Das Wichtigste in Kürze
- Federica Brignone gewinnt die Goldmedaille im Olympia-Riesenslalom.
- Die Italienerin distanziert die Konkurrenz um über sechs Zehntel.
- Camille Rast verpasst einen Exploit und fährt klar an den Medaillen vorbei.
Der Riesenslalom bei Olympia 2026 wird zur Schweizer Enttäuschung! Camille Rast kann sich im zweiten Lauf nicht steigern und fährt an den Medaillen vorbei.

Bereits nach dem ersten Durchgang lag die Mit-Favoritin nur auf Rang 12. Am Ende muss sie sich mit eben diesem zwölften Platz begnügen.
«Froh, wenn Olympia vorbei ist»
Nach dem Rennen zeigt sich Rast frustriert. Gegenüber SRF sagt sie: «Ich wollte schnell Skifahren. Leider war es in den flacheren Passagen nicht optimal. Dort verliere ich viel Zeit.»
Am Mittwoch steht für die 26-Jährige noch der Slalom auf dem Programm. Die Vorfreude hält sich in Grenzen.
«Ich bin froh, wenn Olympia bald vorbei ist. Es ist schon ein grosser Aufbau für nur zwei Rennen. Ich freue mich auch wieder auf den normalen Rhythmus im Weltcup.»
Natürlich freue sie sich noch auf den Slalom am Mittwoch, so Rast. «Aber wir haben die Strecke ja schon in der Team-Kombi gesehen. Das ist ja fast eine Junioren-Piste...»
Brignone unwiderstehlich
Zurück zum Rennen: Ganz vorne setzt Federica Brignone zur grossen Show an. Die Italienerin gewinnt nach dem Super-G auch Gold im Riesenslalom – und schreibt damit eine unglaubliche Geschichte.

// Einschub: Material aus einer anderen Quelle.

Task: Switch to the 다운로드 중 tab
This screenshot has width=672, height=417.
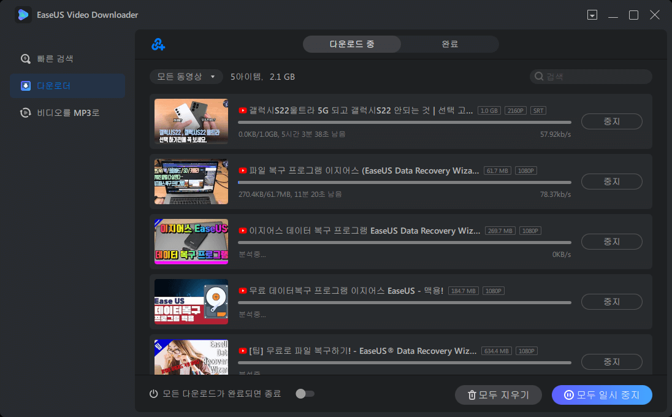Action: coord(352,44)
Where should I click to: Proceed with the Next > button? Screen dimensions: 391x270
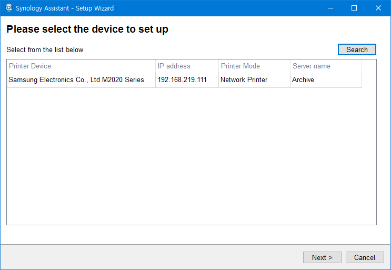(x=322, y=257)
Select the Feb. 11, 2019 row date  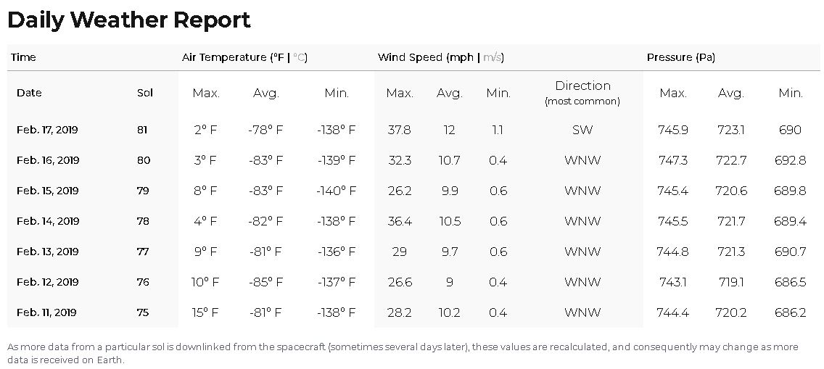click(x=46, y=312)
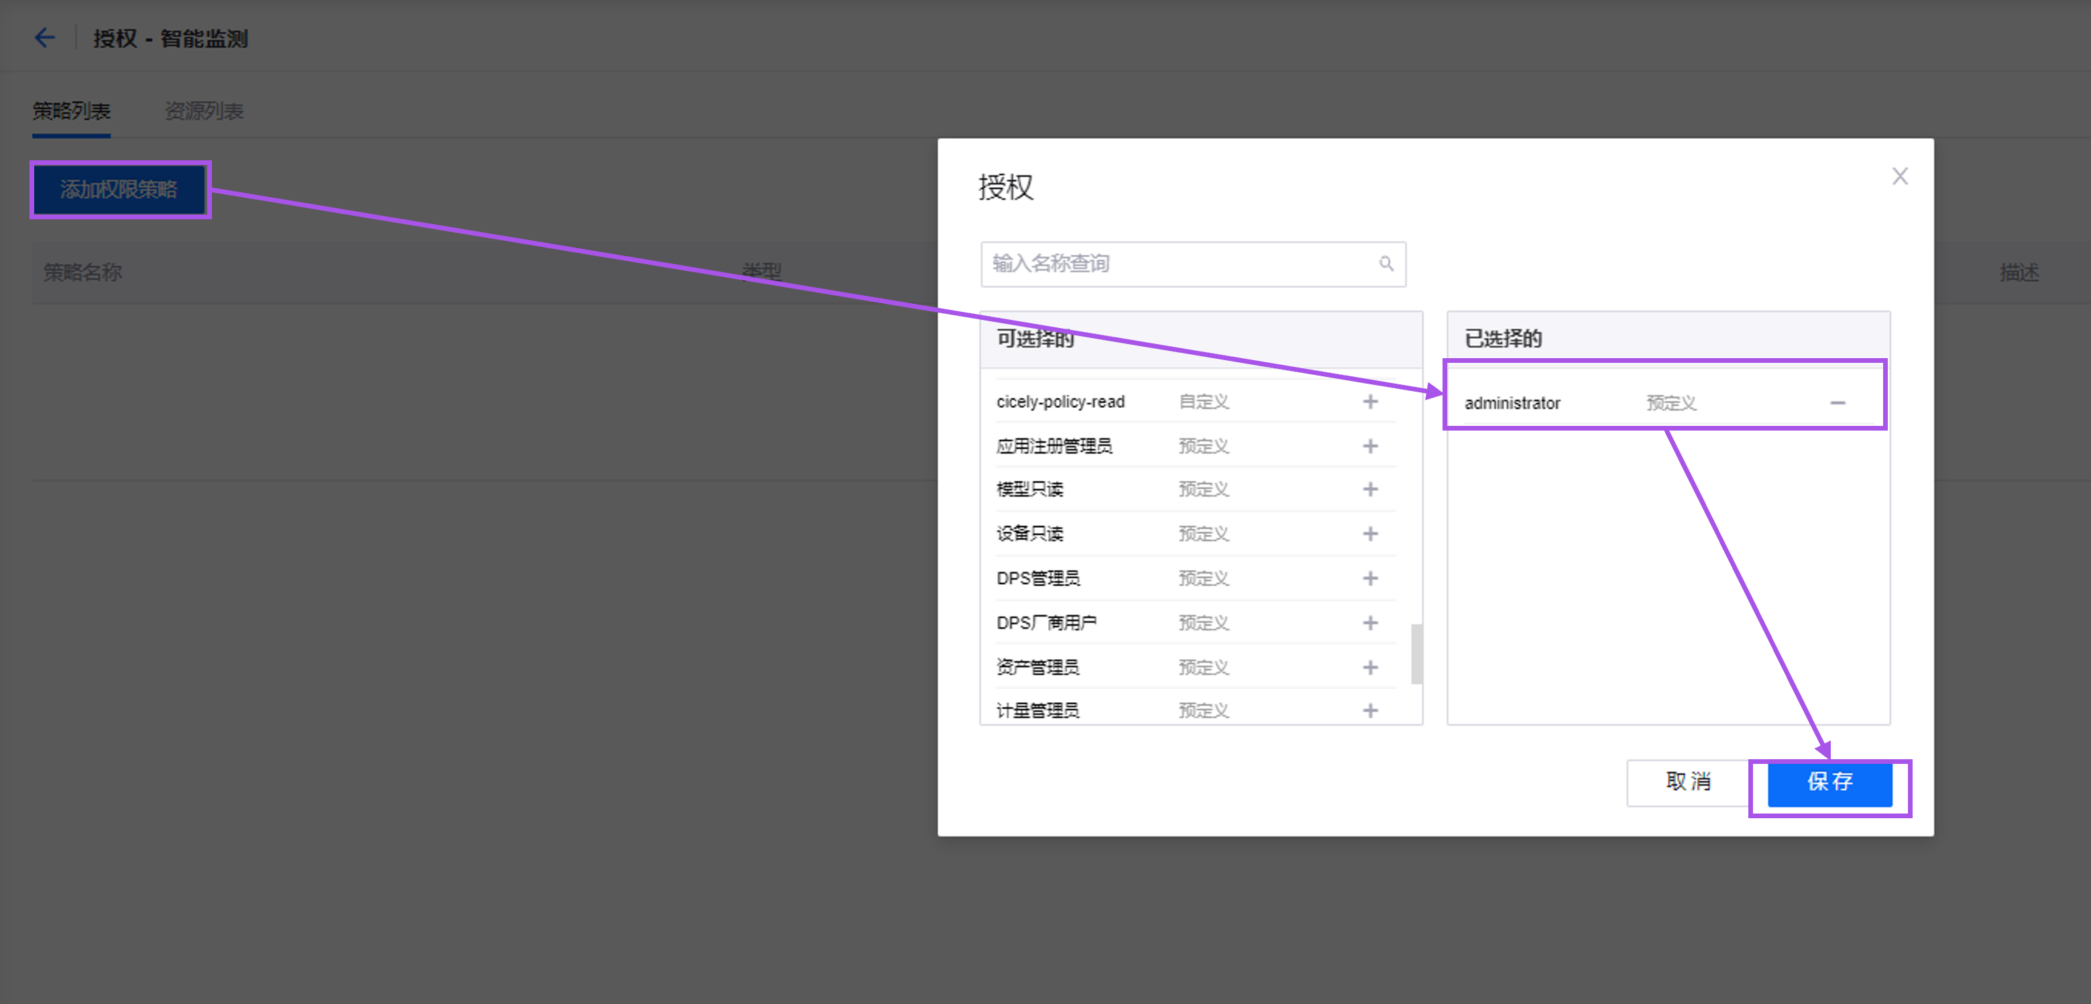Switch to 策略列表 tab
Viewport: 2091px width, 1004px height.
point(71,111)
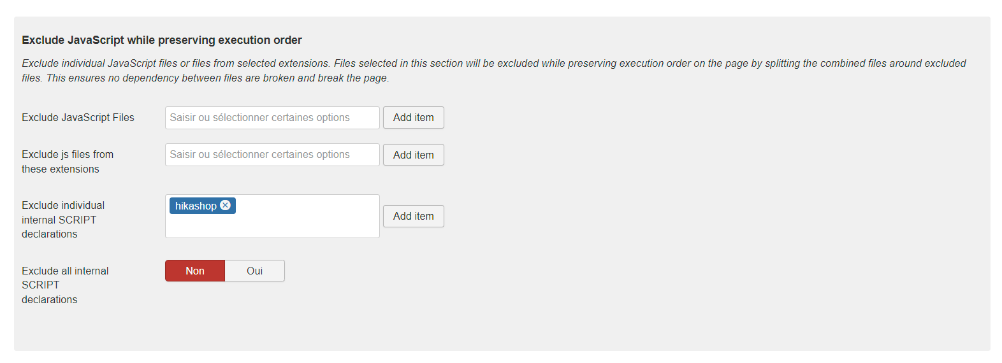This screenshot has height=363, width=1002.
Task: Select the hikashop tag label
Action: pos(195,206)
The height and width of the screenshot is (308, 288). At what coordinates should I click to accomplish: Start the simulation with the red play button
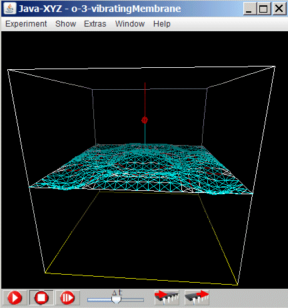tap(15, 297)
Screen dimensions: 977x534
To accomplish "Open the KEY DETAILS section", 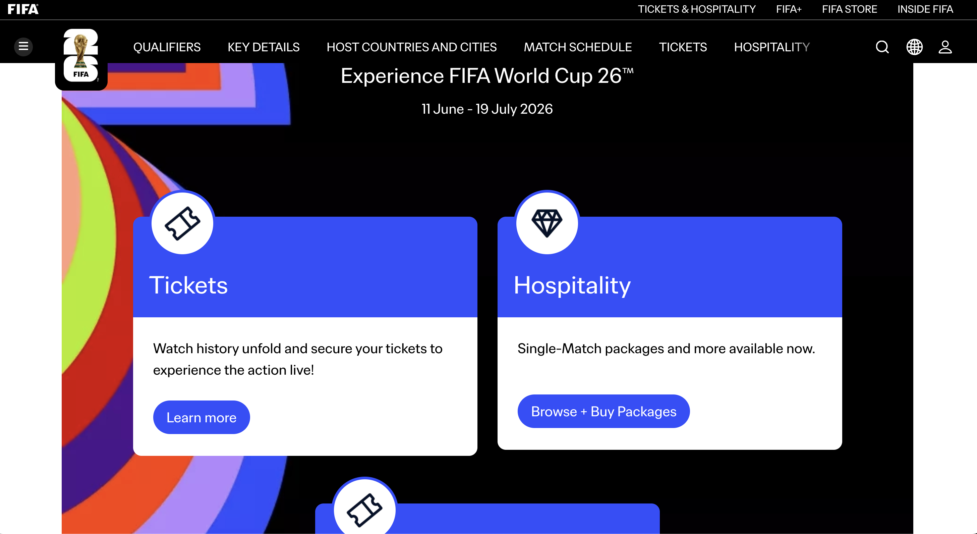I will click(x=264, y=47).
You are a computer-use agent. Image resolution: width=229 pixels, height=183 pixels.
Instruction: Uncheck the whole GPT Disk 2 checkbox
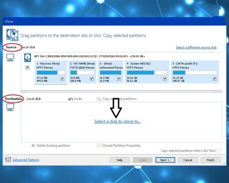click(27, 67)
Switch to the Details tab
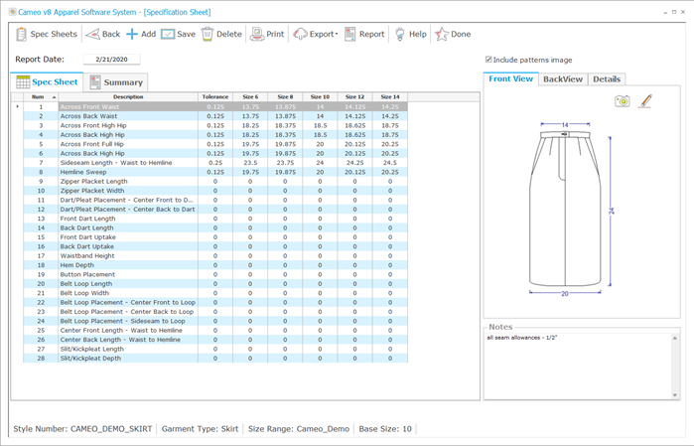The image size is (694, 446). [607, 79]
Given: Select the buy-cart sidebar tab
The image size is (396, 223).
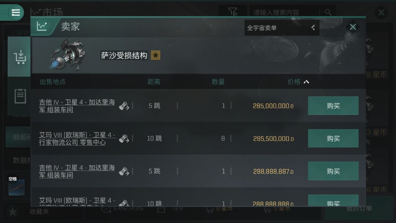Looking at the screenshot, I should (x=19, y=57).
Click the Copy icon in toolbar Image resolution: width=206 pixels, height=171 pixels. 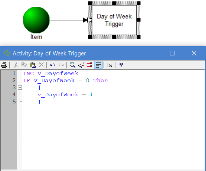point(24,65)
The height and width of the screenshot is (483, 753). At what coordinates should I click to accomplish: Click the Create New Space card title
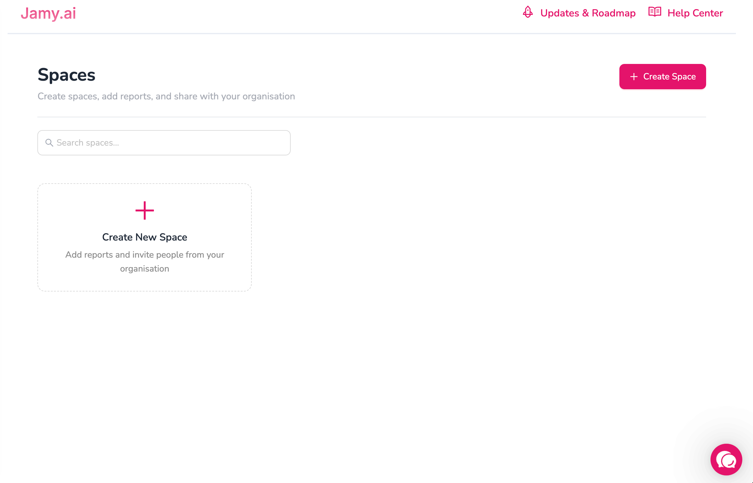145,237
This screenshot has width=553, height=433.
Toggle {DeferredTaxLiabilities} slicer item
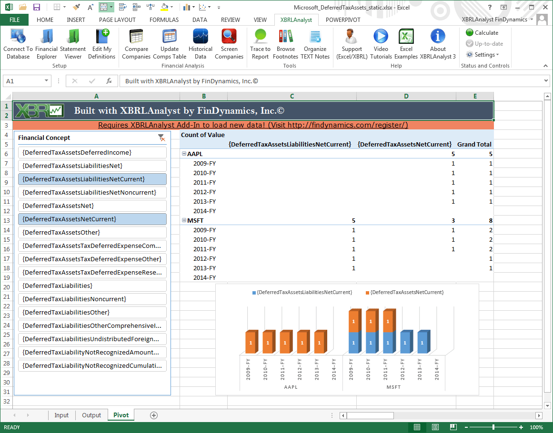tap(92, 285)
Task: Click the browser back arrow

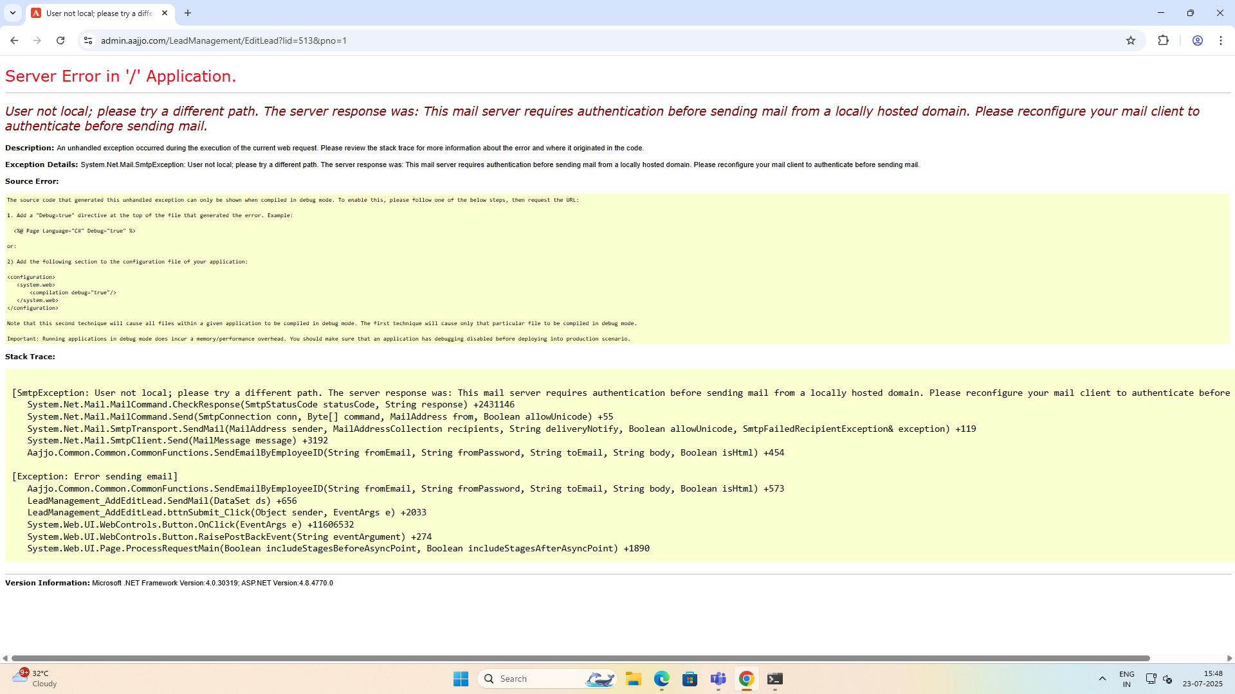Action: coord(14,40)
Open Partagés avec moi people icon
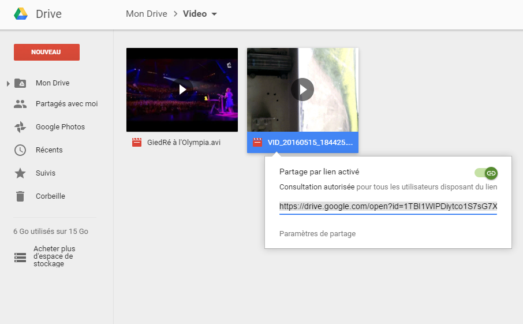Viewport: 523px width, 324px height. 20,104
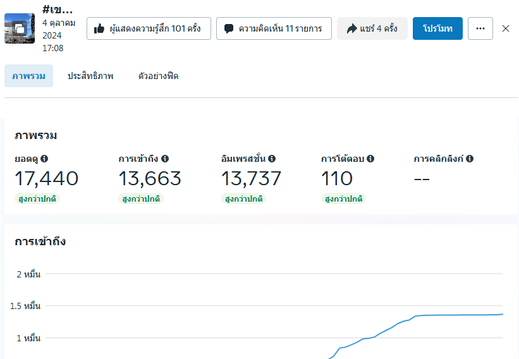Click the post hashtag title text
The height and width of the screenshot is (359, 519).
(x=58, y=9)
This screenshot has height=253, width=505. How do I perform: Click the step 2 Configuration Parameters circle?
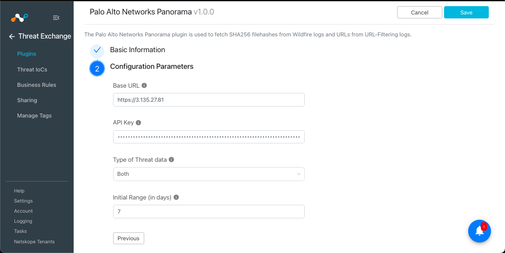tap(97, 68)
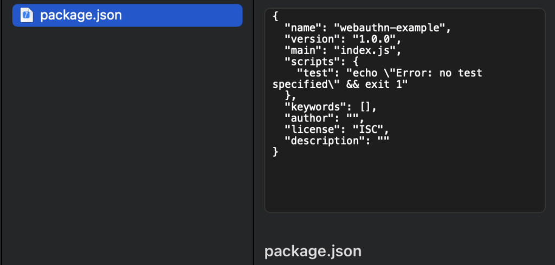Click empty space inside preview box below code
This screenshot has width=555, height=265.
point(404,184)
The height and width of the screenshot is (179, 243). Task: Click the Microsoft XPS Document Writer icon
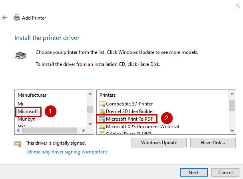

Nicht einmal ein Jahr ist es her, als sich Brignone schwer am Bein verletzte und um Olympia zittern musste. Nun gewinnt sie in Cortina zweimal Gold. Wahnsinn.
Zur Leistung von Brignone sagt Rast im SRF-Interview: «Sie ist so gut gefahren. Und das nach dem Horror-Sommer, welchen sie gehabt hat. Es ist unglaublich.»
Hector und Stjernesund mit Silber
Silber im Riesen geht an Sara Hector und Thea Louise Stjernesund, welche zeitgleich ins Ziel kommen. Sie verlieren über sechs Zehntel auf Brignone.

Generell bleiben am Sonntag viele Favoritinnen unter den Erwartungen. Saison-Dominatorin Julia Scheib wird nur Fünfte. Alice Robinson muss sich mit Platz acht begnügen.
Und: Mikaela Shiffrin verpasst als Elfte die Top Ten.
Holdener verzichtet auf Start
Die weiteren Schweizerinnen verpassen die Top 20. Vanessa Kasper (23.) und Sue Piller (24.) können sich in der Entscheidung nicht mehr verbessern.
Wendy Holdener trat kurzfristig nicht im Riesenslalom an. Sie will sich voll auf den Slalom vom Mittwoch konzentrieren.
Es wird die letzte Chance für die Schweizer Ski-Frauen, bei Olympia 2026 doch noch eine Medaille zu gewinnen.